Abstract

Abstract CD4+CD25+Foxp3+ regulatory T cells (Treg) are essential for maintaining immune tolerance and homeostasis. It has been shown that natural Treg can inhibit up-regulation of costimulatory molecules on dendritic cells (DC). However, the mechanism leading to this phenomenon has not been elucidated.

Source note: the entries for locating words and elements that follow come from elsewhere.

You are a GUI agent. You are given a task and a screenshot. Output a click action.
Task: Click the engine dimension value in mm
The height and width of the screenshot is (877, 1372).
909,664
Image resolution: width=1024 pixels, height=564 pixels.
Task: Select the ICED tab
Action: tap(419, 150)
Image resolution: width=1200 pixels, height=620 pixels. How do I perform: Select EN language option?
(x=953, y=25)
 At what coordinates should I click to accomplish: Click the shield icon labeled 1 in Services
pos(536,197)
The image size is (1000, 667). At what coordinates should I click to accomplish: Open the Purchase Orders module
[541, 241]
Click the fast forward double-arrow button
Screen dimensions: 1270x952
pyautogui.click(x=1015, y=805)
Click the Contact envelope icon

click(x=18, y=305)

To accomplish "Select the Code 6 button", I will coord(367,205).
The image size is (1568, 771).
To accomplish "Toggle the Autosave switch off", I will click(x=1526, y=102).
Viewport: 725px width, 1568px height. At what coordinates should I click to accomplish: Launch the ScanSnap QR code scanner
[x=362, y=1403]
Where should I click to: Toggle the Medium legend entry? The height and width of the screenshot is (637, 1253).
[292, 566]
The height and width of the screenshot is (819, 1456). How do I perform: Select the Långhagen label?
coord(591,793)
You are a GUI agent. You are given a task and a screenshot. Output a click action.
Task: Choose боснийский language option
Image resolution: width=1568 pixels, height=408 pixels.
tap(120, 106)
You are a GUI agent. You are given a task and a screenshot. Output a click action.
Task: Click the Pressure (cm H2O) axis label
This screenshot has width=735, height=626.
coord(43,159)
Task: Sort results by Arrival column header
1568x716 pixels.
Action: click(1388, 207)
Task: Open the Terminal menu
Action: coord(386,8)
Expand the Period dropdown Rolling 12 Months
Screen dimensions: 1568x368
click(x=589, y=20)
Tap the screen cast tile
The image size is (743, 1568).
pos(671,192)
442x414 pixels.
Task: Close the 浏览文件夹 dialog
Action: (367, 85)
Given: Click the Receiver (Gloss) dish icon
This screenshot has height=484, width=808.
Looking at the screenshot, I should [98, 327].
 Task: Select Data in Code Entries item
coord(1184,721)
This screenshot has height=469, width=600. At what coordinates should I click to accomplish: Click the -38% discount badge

Whether inducible Treg (iTreg) also possess this function has not been previously investigated. Here, we demonstrate that iTreg could inhibit LPS-induced DC maturation and mediate down-regulation of CD80 and CD86 on mature DC. This process is CTLA4-dependent as Treg isolated from CTLA4-/- mice did not down-modulate B7 molecules on DC. Furthermore, CTLA4Ig, but not CD28Ig, mimicked iTreg action. Down-regulation of CD80/CD86 was not due to endocytosis or protease-dependent shedding, but rather to a reverse signaling through B7. CTLA4Ig treatment decreased CD80 and CD86 transcription, as well as NFκB activity upon LPS stimulation. Interestingly, both CTLA4Ig and co-incubation with iTreg induced a profound STAT3 phosphorylation in DC, whereas no significant effect on the proximal NFκB pathway was observed. Inhibition of STAT3 activation partially abolished CTLA4Ig-induced CD80/CD86 down-modulation suggesting involvement of this molecule in the observed process. Our data reveal a novel signaling pathway by which Treg can suppress DC via reverse signaling, and may provide new opportunities for therapies targeting costimulatory pathways.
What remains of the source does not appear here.